Ximena Warnaars from the Ford Foundation visits Clark

Updated: Sep 24, 2019


Last week we hosted Ximena Warnaars, a Program Officer in the Natural Resources and Climate Change program at the Ford Foundation, for a busy, two-day trip to Worcester. Ximena’s grant-making work at Ford focuses on resource extraction and community rights. Prior to Ford, Ximena was Director of EarthRights International (ERI) in Peru, and earned a PhD in Development Studies at the University of Manchester where she was advised by Tony Bebbington and Penny Harvey. Her doctoral research addressed how the territorial dynamics created by mining interact with preexisting territorial projects in southern Ecuador. She focused especially on small town residents’ everyday experience of the arrival of mining and the ways in which these are shaped by historical memory.


Ximena spoke in Tony’s First Year Intensive course, Development and Environment in Latin America: Difficult Questions, Creative Responses, providing an overview of the mining sector and describing how affected communities establish and exert their rights to influence or benefit from extractive development through Free, Prior and Informed Consent (FPIC). She discussed her own role in working on FPIC with communities and civil society organizations, as well as some of the ways in which the Ford Foundation does grant-making in this area. In line with the theme of the class, her presentation framed the difficult questions that surround discussions of mining as a development strategy in Latin America and then discussed ways in which communities, NGOs and bodies such as Ford and ERI have responded creatively to these challenges.

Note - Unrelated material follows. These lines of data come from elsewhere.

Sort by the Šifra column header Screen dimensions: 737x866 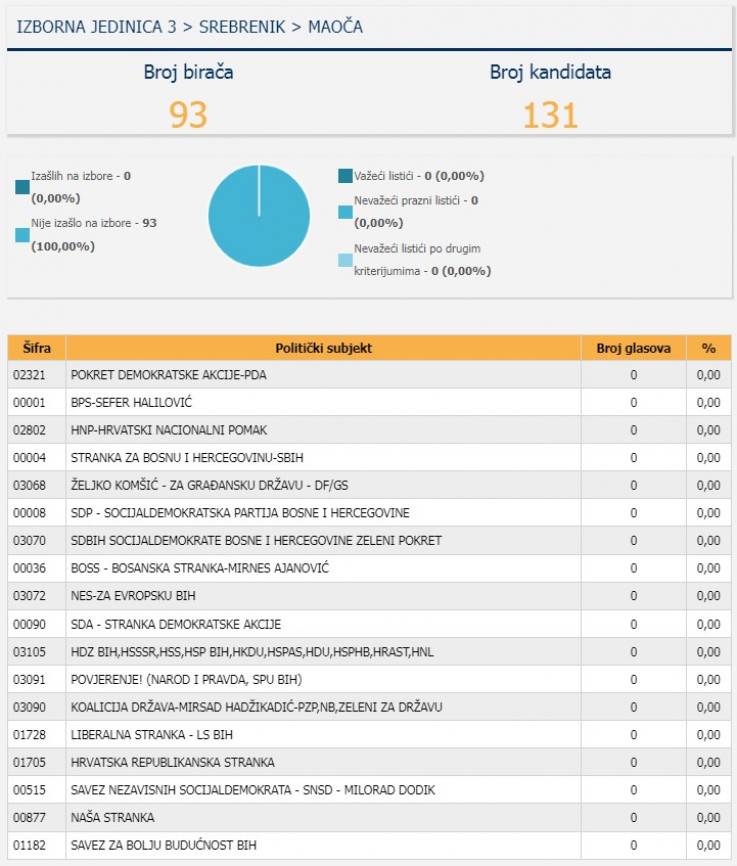(36, 348)
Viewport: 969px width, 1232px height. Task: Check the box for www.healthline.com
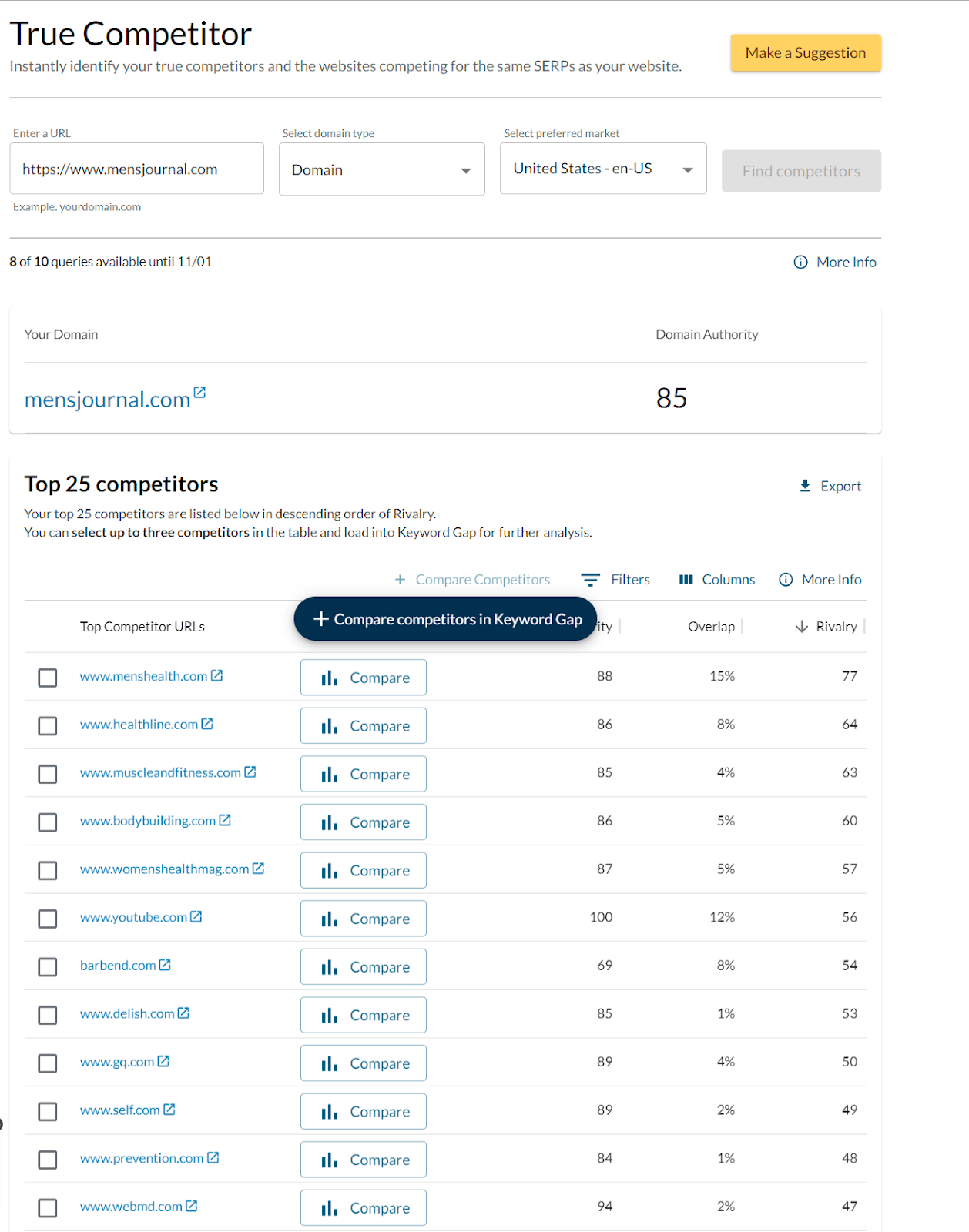coord(48,725)
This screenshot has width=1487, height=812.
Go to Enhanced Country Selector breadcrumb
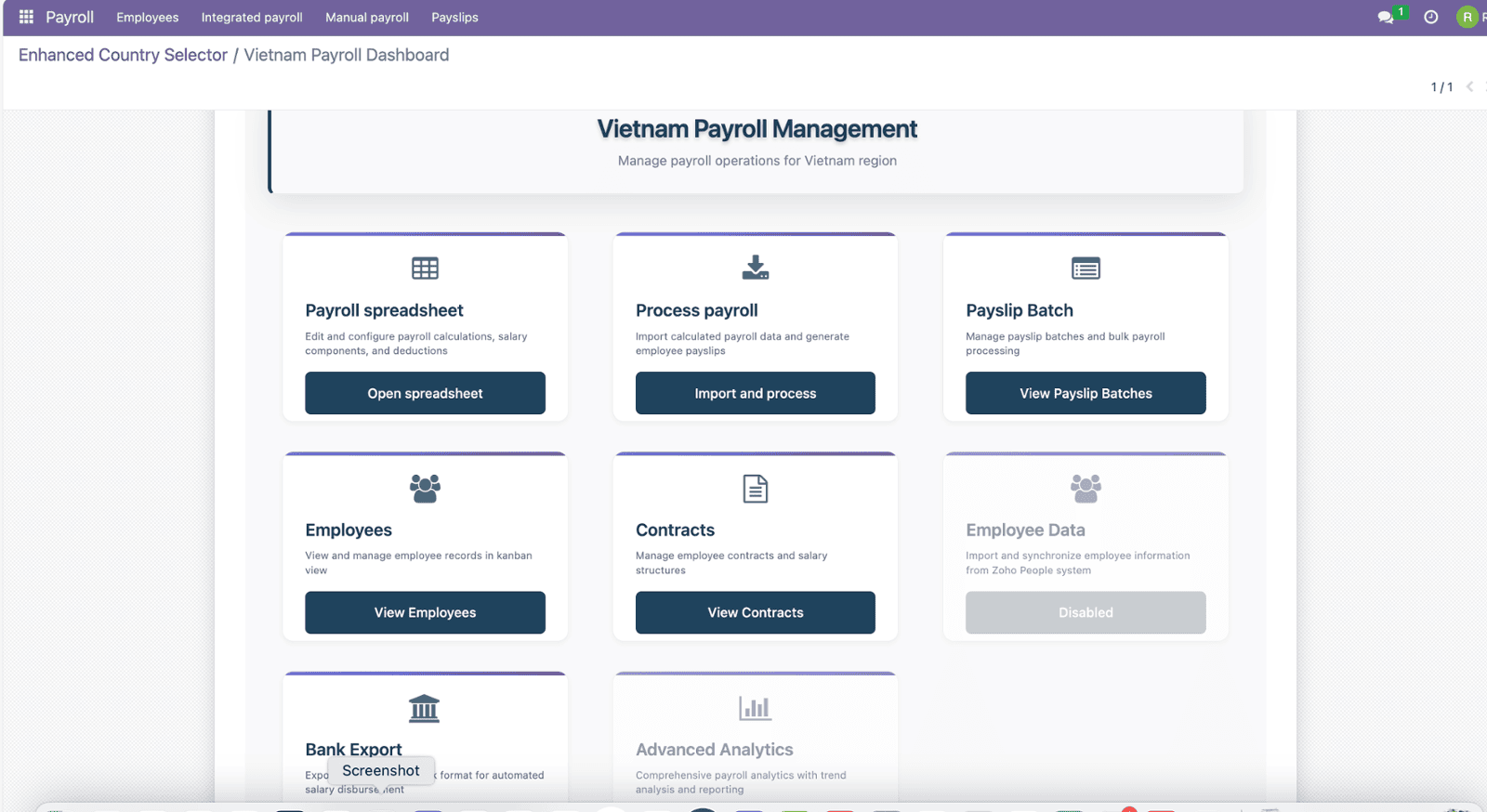pyautogui.click(x=123, y=55)
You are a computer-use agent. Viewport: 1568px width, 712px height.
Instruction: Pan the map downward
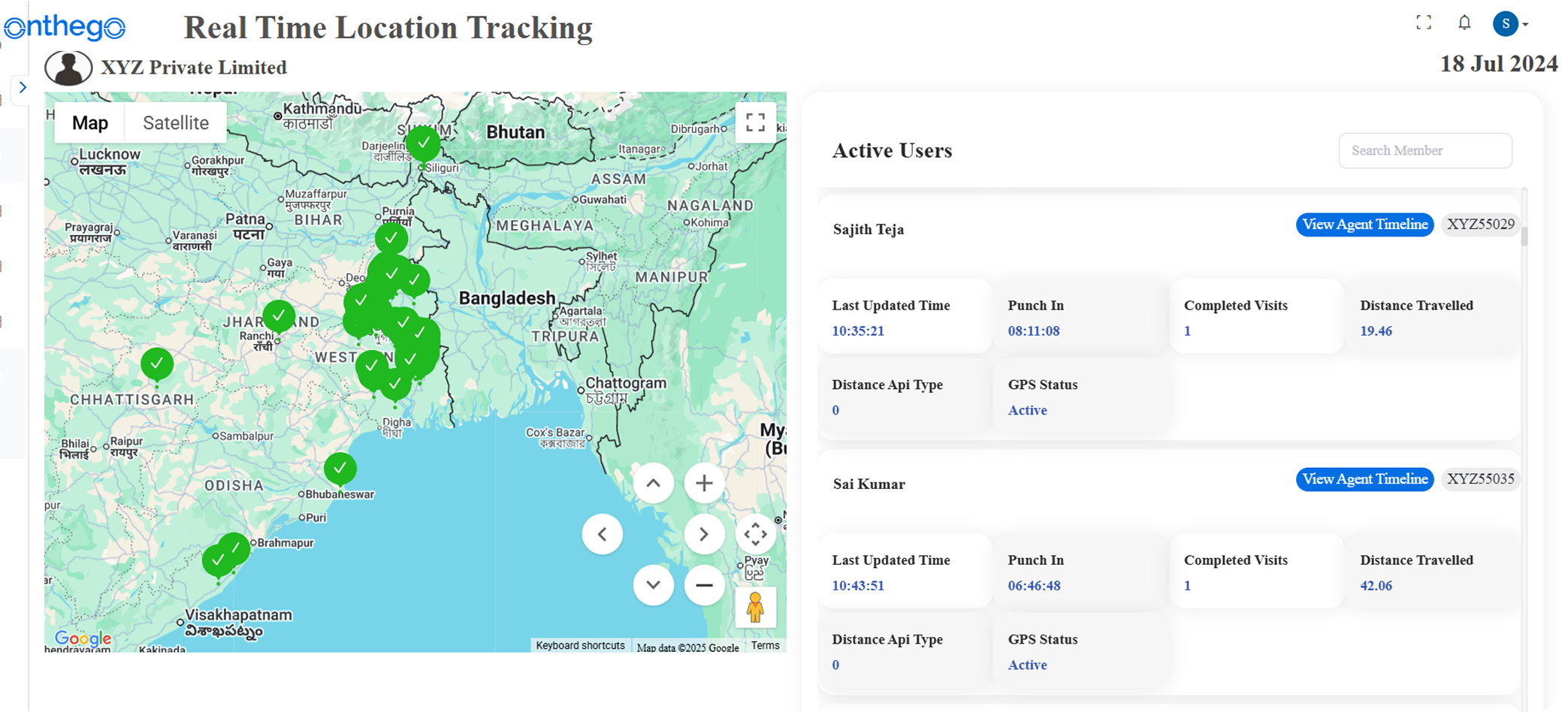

In Denise’s seminar on Mega-Development projects, Ximena spoke about her experiences working on natural resource extraction in Latin America which eventually led to her to pursue a PhD. She discussed her dissertation fieldwork which centered on community dynamics and rising socio-environmental conflict in anticipation of Ecuador's first large-scale mining project and how this work has come to inform and shape her trajectory as an activist-scholar-funder. The seminar explores the socio-political and economic dynamics that drive mega development investments across the globe.


Ximena also spoke with current masters and PhD students about her own career trajectory, from being an activist in the Ecuadorian Amazon to deciding to do graduate degrees, and from setting up the EarthRights International office in Lima to joining Ford Foundation. She discussed the personal choices involved in this journey, but believes that it has ultimately allowed her to fulfill her goal of creating new conversations about resource rights and of amplifying and speaking out on messages that may not be otherwise heard. She said that one of her career lessons, as an activist, has been the need to focus one’s efforts on the change that can be achieved, even within constraining circumstances. Another lesson for her has been the need to accept one’s own positionality, and the privileges and limitations it implies, using those opportunities to pursue one’s social change goals rather than trying to play a role that is better performed by others, in particular grassroots organizations.